Aromathérapie

Fumer son bien-être ?

Stressé ? Carencé en vitamines ? En manque d’énergie ? Mal aux cheveux ? Et si la solution était de… fumer ? Pas de fumer des cigarettes ordinaires, bien sûr, mais de tirer des bouffées d’une vapoteuse qui renferme des produits censés avoir des effets positifs, comme favoriser la détente, aider à la concentration, se remettre d’une soirée arrosée et même stimuler la libido.

Les fabricants VitaCig, NutriAir et Vitamine Vape demeurent prudents lorsqu’ils vantent les mérites de leurs produits, associés à une forme d’aromathérapie. Ils se défendent de donner des avis médicaux et d’avoir des prétentions curatives. VitaCig précise que la vapeur de ses produits pourrait renfermer « une petite quantité des nutriments » présents à l’état liquide et que ceux-ci « pourraient être absorbés par les muqueuses de la bouche ».

Annie Ferland, nutritionniste et docteure en pharmacie, comprend très bien la prudence de ces entreprises. « Il n’y a pas d’études sérieuses derrière ces produits », dit-elle.

La spécialiste se demande d’emblée comment il est possible d’inhaler des vitamines. « Chacune a son métabolisme, qui est lié au système digestif, explique- t-elle. Par exemple, la vitamine B12 est absorbée dans la dernière partie de l’intestin, et c’est juste possible en présence d’une lycoprotéine sécrétée par l’estomac. »

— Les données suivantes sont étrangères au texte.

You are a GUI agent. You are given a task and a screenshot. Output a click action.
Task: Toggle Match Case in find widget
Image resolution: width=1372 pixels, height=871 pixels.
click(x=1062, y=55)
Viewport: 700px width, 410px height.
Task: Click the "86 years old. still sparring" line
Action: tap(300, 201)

Avancer qu’on peut inhaler de la B12, c’est « contourner tout le cycle normal », selon elle. Par ailleurs, les vitamines sont très sensibles à la chaleur. « Si on chauffe la vitamine C, par exemple, elle part en fumée », explique encore Annie Ferland. Son scepticisme est partagé par Marise Tétreault, inhalothérapeute et directrice des programmes de soins de santé à l’Association pulmonaire du Québec, qui relève que les études citées par Vitamine Vape au sujet de la vitamine B12 datent de plus de 50 ans et se basent un trop petit nombre de patients. « C’est nettement insuffisant pour conclure [à l’efficacité d’un produit] », dit-elle.

Un risque pour la santé

Ces produits apparemment vertueux pourraient en outre être risqués pour la santé. Annie Ferland souligne que si, sous leur forme liquide, ces huiles essentielles et autres produits peuvent sembler inoffensifs, on ne connaît pas les composés et dérivés qui peuvent s’en dégager une fois qu’ils sont chauffés. « Dès qu’il y a combustion, il y a production de substances chimiques cancérogènes susceptibles d’entraîner un cancer de la bouche ou des poumons », tranche pour sa part Marise Tétreault.

Les deux spécialistes s’inquiètent en outre de l’image globale véhiculée par ces produits. Que ces cigarettes électroniques contiennent de la nicotine ou non, le geste est le même, relèvent-elles : fumer. « Je ne vois pas ça positivement, c’est sûr. C’est rendre l’acte de fumer cool et santé. On le sait que ce n’est pas santé, dit Annie Ferland. C’est une évidence que ce n’est pas santé. »

Marise Tétreault signale en outre que le constat qui se dégage au sujet des cigarettes électroniques est que si elles peuvent aider des fumeurs à arrêter de fumer, elles demeurent nocives et n’écartent pas le risque de cancer. « On sait aussi que [le vapotage] incite les jeunes à commencer à fumer [la cigarette], ajoute Annie Ferland. La tendance est très forte et les études sont unanimes à cet égard. » Elle craint par ailleurs que le discours « santé » qui enrobe ces produits ne donne un faux sentiment de sécurité à ceux qui les utilisent.